George Eliot's Prose = Swoon

As painful as writing this dissertation is, I can't say it's completely an exercise in masochism. Reading George Eliot's last three novels for my chapter on her epigraphs has been a pleasure. I wouldn't want to spend 800+ pages (x3) with any other writer.

It's a good measure of the changes in one's life to re-read sprawling, multi-character Victorian novels every few years and see how one's allegiances to characters evolve. Is it any surprise that this time I read Daniel Deronda, I felt for the deliciously despicable Mr. Lush?—

Mr. Lush had passed for a scholar once, and still had a sense of scholarship when he was not trying to remember much of it; but the bachelors' and other arts which soften manners are a time-honored preparation for sinecures; and Lush's present comfortable provision was as good as a sinecure in not requiring more than the odour of departed learning. (129)
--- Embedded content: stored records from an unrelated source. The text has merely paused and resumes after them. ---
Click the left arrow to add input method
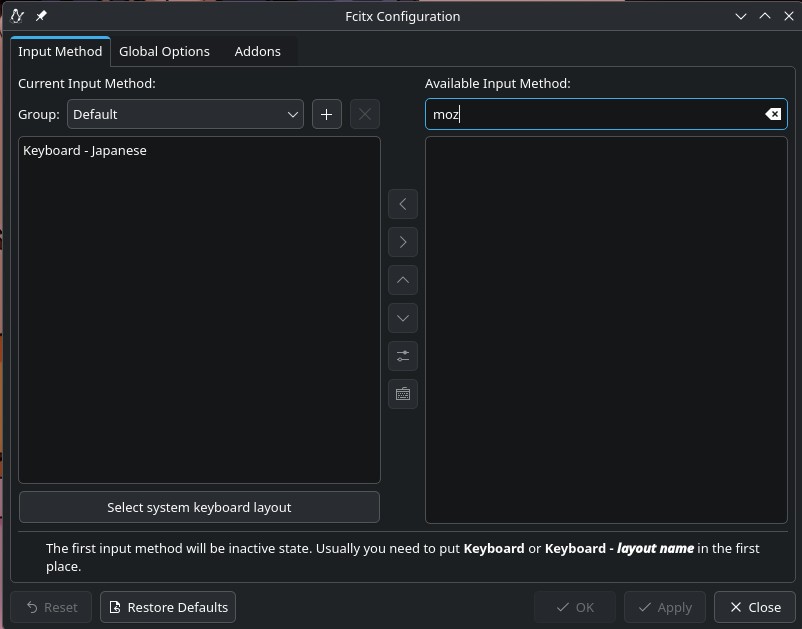403,204
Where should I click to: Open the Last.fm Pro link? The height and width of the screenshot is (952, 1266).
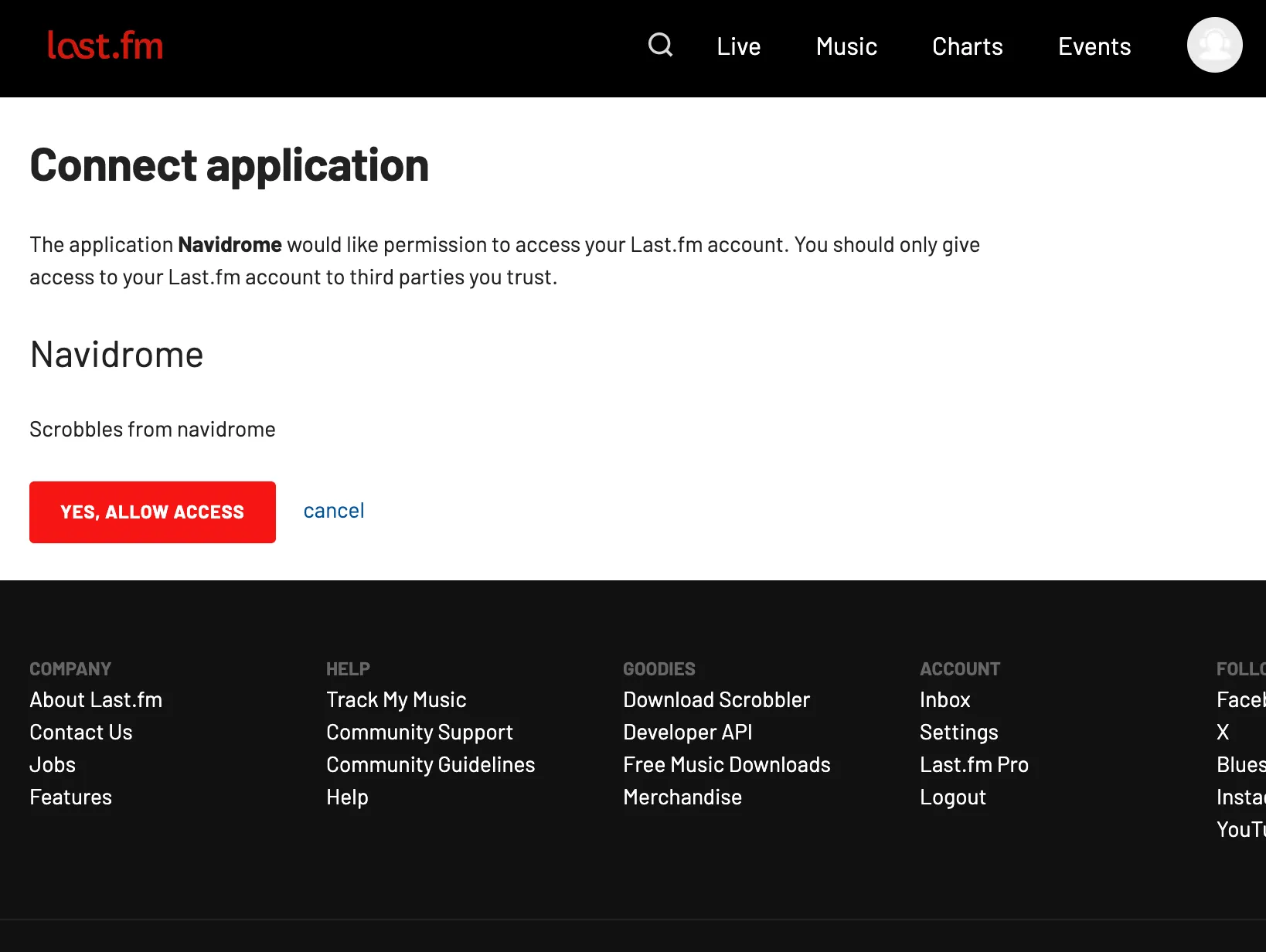pyautogui.click(x=974, y=764)
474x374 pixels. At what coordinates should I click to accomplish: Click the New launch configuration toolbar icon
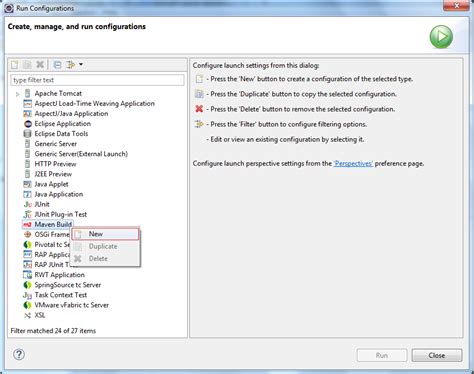[14, 64]
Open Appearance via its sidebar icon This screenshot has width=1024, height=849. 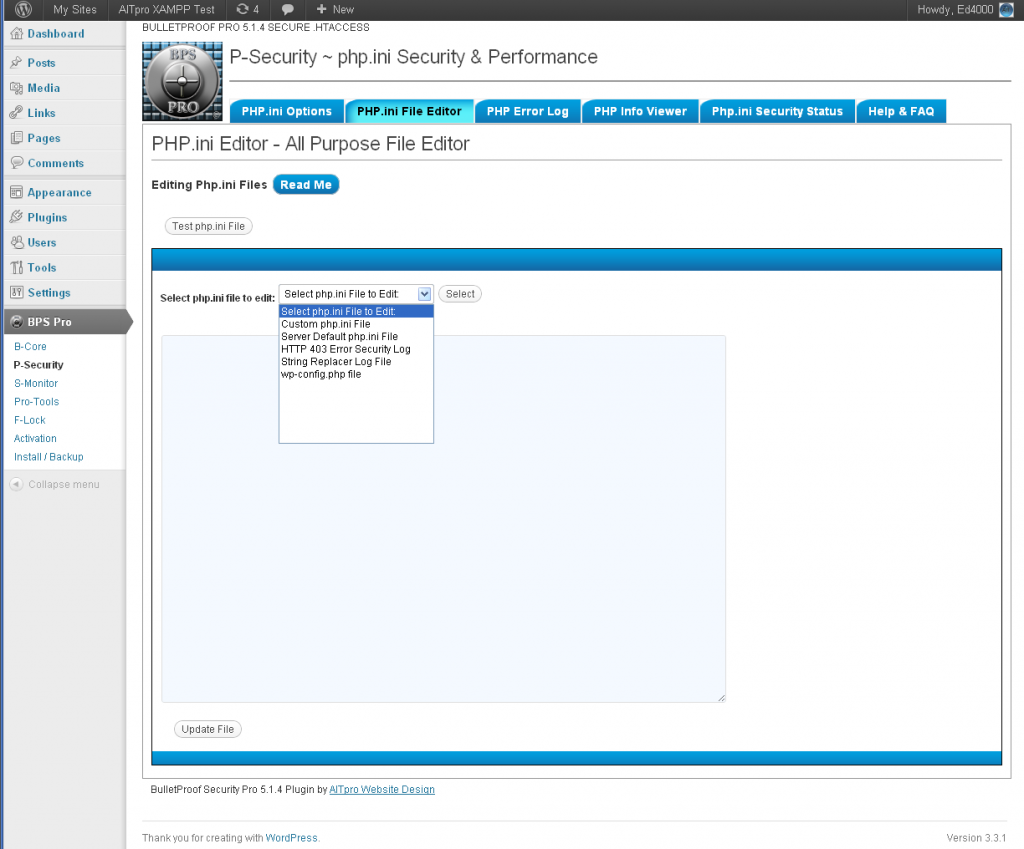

The plain but precise Catherine Arrowpoint, second fiddle to the glamorous Gwendolen, remains my favorite, though. Here is Eliot on Catherine and her music teacher's dawning love for each other:

Outsiders might have been more apt to think that Klesmer's position was dangerous for himself if Miss Arrowpoint had been an acknowledged beauty; not taking into account that the most powerful of all beauty is that which reveals itself after sympathy and not before it. There is a charm of eye and lip which comes with every little phrase that certifies delicate perception or fine judgment, with every unostentatious word or smile that shows a heart awake to others; and no sweep of garment or turn of figure is more satisfying than that which enters as a restoration of confidence that one person is present on whom no intention will be lost. (239)

Reminds me of my favorite quote from Henry James, and one of my favorite quotes about writing: "A writer is someone upon whom nothing is lost."